→ **Task prompt**
Copy out each line of the data that includes the string "agent".
====== Data ======
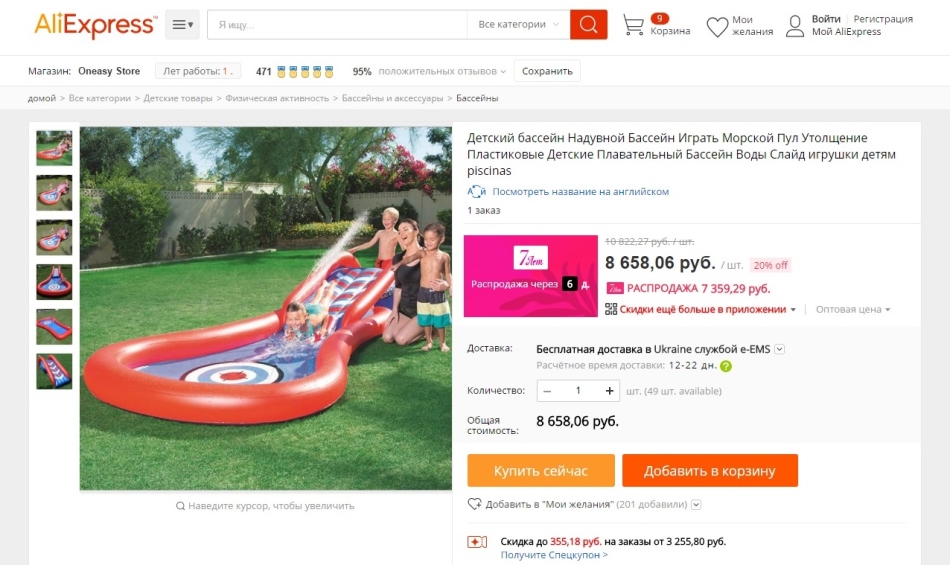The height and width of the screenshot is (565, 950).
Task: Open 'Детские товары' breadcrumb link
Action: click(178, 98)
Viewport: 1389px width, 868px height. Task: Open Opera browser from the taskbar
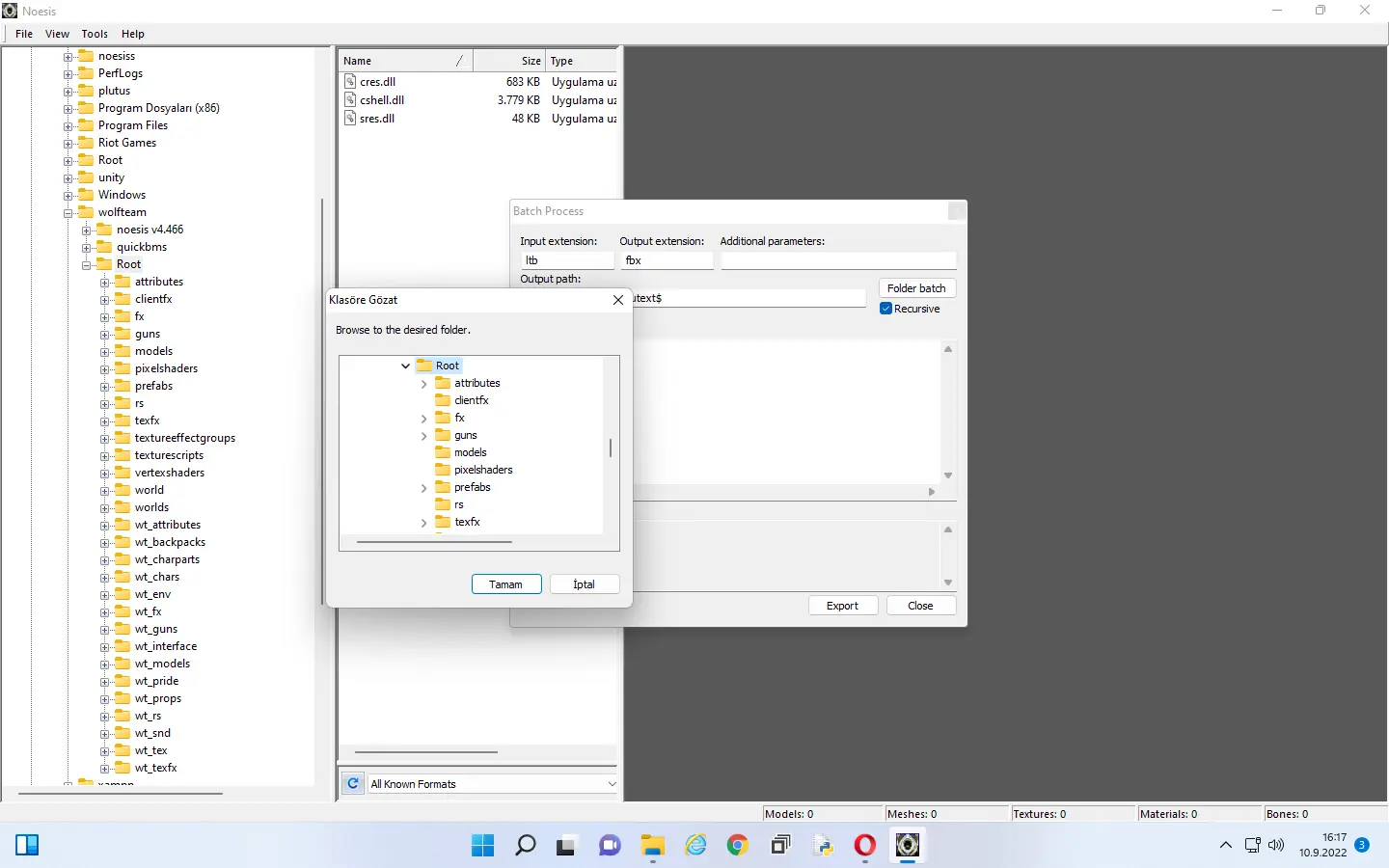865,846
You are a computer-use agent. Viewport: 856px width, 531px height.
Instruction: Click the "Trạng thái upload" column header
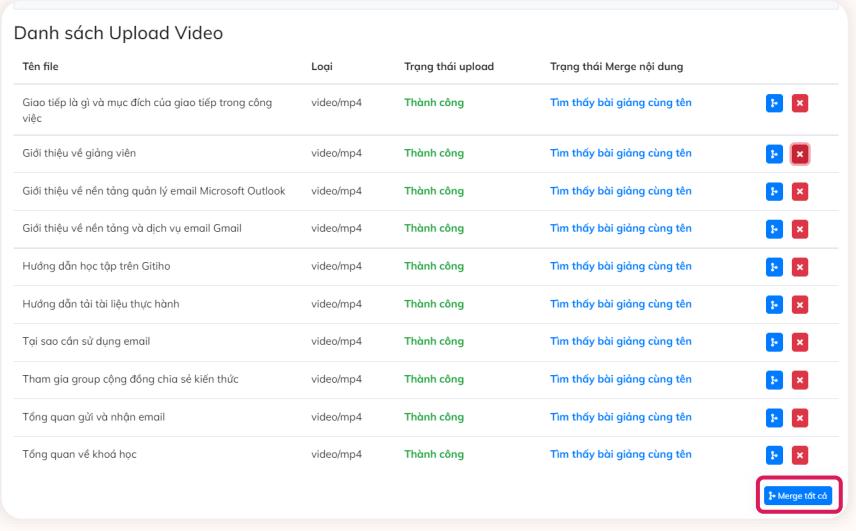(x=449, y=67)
======
====== Data ======
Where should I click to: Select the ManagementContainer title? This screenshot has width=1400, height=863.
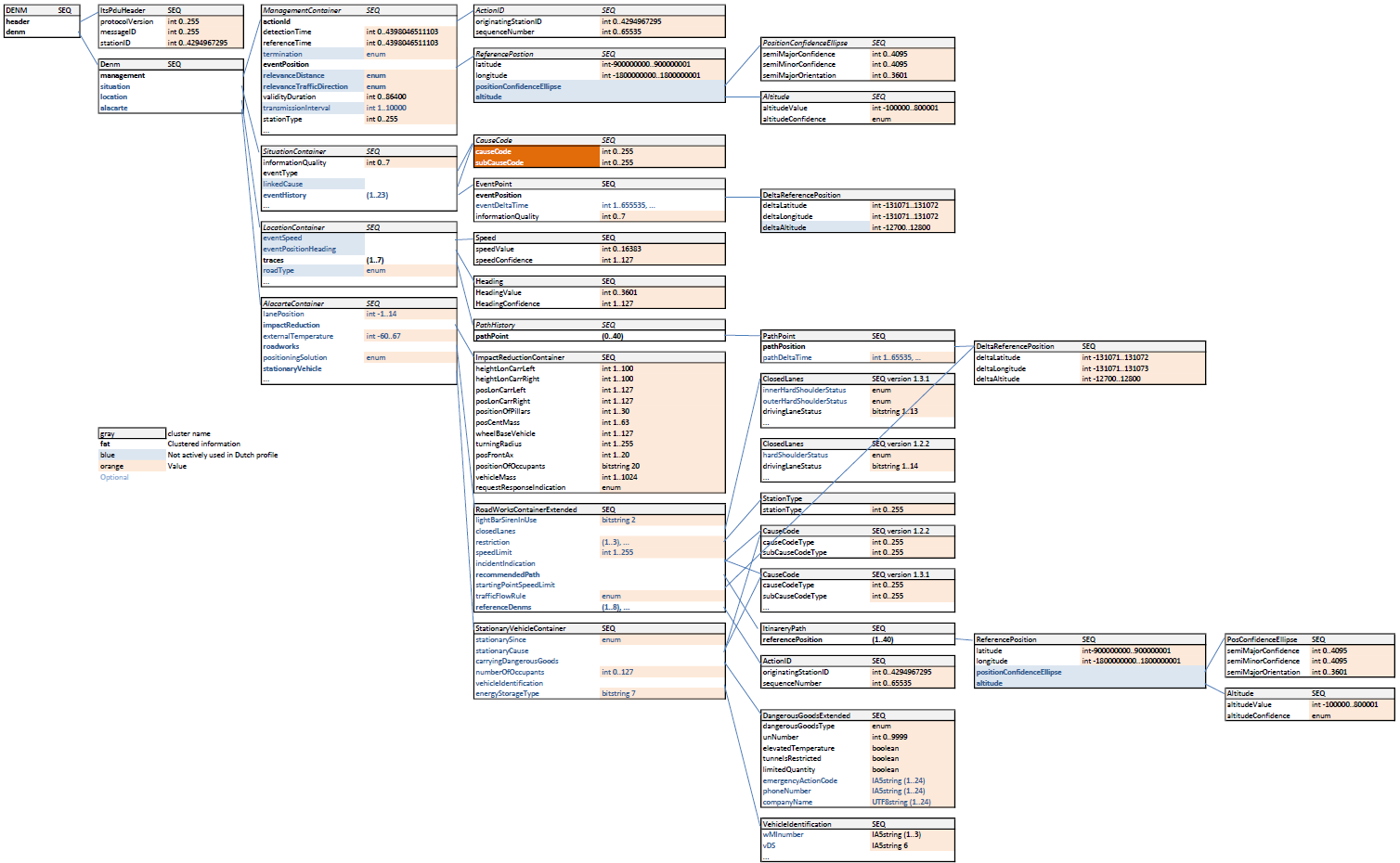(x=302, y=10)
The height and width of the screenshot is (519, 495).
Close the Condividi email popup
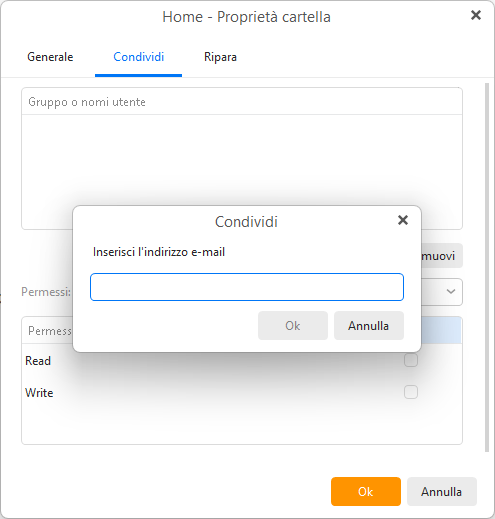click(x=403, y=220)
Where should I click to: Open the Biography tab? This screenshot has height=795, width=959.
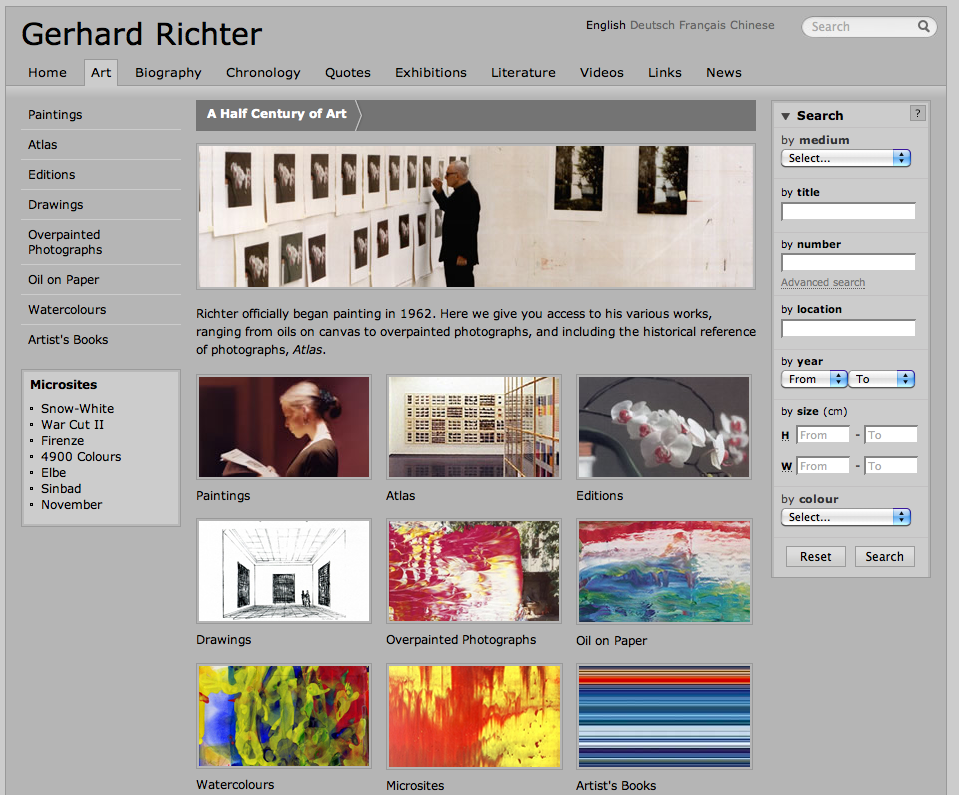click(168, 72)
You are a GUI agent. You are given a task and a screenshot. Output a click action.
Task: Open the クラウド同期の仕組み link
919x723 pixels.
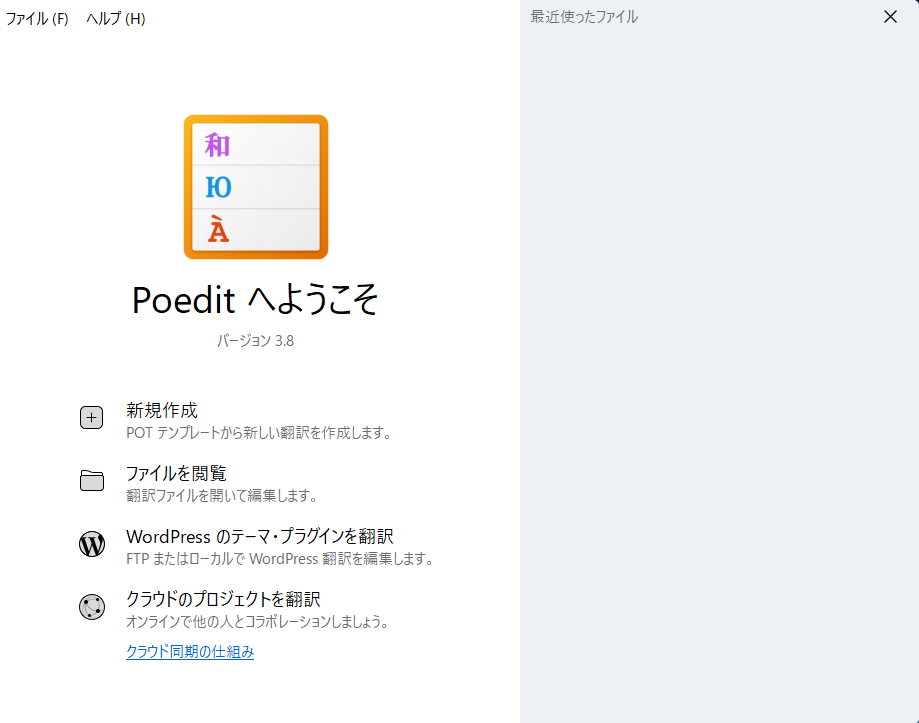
======
→ **Answer section**
You are a computer-use agent. Viewport: 856px width, 531px height.
You are a GUI agent. You are given a task and a screenshot. Output a click action.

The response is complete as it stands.